AI data center observability follows a similar model to traditional data
centers, but the scale and complexity grow meaningfully. Specific
challenges include GPUs and accelerators generating high-volume
telemetry, diverse high-speed networks (Ethernet, InfiniBand, NVLink)
requiring unified monitoring, higher data throughput demanding efficient
collection and storage, and large-scale training coordination requiring
correlated signals across thousands of GPUs. An AI data center requires
a unified observability solution that provides visibility into
operations, enabling high performance at scale and meeting tenant SLAs.

![Observability Implementation Architecture](https://files.buildwithfern.com/nvidia-dsx.docs.buildwithfern.com/dsx/056004fdfb0043113b71c51dfd78e5db01b7d67883649722404f50218dd8b19e/_dot_dot_/docs/guides/ncp-software-reference-guide/assets/images/ncp-srg-observability-arch.png)

The architecture relies on three signal types: **logs** (event records
from applications, system services, and hardware), **metrics**
(measurements of system behavior such as latency, throughput, and GPU
utilization), and **traces** (end-to-end path of requests or operations
across distributed systems). These signals are harvested across the data
center, normalized, and correlated through an OpenTelemetry (OTel)
pipeline. Correlation via timestamps, resource IDs, and trace IDs is
critical to relate signals to each other and accurately attribute them
to tenants or services. The architecture is designed to be
vendor-neutral, allowing partners to instrument their systems while
balancing operational speed with long-term storage costs.

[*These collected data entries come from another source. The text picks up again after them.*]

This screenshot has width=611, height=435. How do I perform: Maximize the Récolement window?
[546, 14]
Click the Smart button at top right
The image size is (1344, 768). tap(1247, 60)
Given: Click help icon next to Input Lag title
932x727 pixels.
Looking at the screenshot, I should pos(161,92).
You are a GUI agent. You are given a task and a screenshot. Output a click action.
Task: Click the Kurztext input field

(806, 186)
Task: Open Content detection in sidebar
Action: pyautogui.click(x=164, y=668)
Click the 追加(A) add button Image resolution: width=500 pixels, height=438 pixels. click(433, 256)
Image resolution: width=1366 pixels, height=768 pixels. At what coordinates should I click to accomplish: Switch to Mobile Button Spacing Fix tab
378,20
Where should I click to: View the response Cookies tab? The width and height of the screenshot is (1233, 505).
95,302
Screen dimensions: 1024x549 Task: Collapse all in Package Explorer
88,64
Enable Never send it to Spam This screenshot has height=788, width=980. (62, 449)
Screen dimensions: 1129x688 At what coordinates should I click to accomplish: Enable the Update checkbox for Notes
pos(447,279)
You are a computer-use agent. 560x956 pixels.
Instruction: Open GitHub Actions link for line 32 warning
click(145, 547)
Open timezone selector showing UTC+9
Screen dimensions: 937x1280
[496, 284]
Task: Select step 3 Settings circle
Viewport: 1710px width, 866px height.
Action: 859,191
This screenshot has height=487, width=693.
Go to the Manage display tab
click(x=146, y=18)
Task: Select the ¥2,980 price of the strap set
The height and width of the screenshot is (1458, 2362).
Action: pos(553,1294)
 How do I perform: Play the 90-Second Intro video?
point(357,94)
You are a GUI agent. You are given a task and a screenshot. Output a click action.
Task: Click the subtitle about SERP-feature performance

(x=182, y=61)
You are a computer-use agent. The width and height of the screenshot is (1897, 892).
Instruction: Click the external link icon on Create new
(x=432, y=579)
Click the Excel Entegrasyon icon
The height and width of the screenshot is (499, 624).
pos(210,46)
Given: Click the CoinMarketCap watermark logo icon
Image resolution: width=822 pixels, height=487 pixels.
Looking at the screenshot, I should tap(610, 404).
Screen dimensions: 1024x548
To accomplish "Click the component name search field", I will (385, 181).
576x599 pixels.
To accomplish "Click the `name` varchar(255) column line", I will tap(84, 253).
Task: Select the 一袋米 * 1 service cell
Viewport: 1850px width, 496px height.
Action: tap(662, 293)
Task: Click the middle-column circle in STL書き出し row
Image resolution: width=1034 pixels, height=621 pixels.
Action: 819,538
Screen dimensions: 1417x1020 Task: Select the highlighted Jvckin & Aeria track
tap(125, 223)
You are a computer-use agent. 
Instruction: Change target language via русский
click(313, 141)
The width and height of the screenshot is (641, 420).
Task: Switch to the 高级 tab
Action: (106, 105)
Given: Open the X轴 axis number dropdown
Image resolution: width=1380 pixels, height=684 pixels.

* **Data Generation and Collection**: Data originates from three
  sources: applications (metrics and traces via OpenTelemetry SDK),
  infrastructure (system logs and GPU telemetry via DCGM Exporter), and
  network equipment (fabric health via gNMI/OpenConfig). An OTel
  Collector Agent runs on every node, performing local batching and
  enrichment before forwarding to the gateway via OTLP.
* **Ingestion and Processing**: The OTel Collector Gateway provides
  centralized processing: filtering, sampling, transformations, and
  fan-out routing to multiple backends. A stream processor (Kafka)
  buffers data between the gateway and storage, preventing backend
  overload during traffic spikes from large GPU clusters.
* **Storage Backends**: Storage splits into hot and cold paths. The hot
  path uses specialized stores (Loki for logs, Tempo for traces,
  Prometheus for metrics) for real-time monitoring, alerting, and
  incident response, with data retained for one to two weeks. The cold
  path writes to a Telemetry Data Lake (Parquet on object storage) for
  long-term analytics, capacity planning, and historical investigations,
  with data retained for months to years.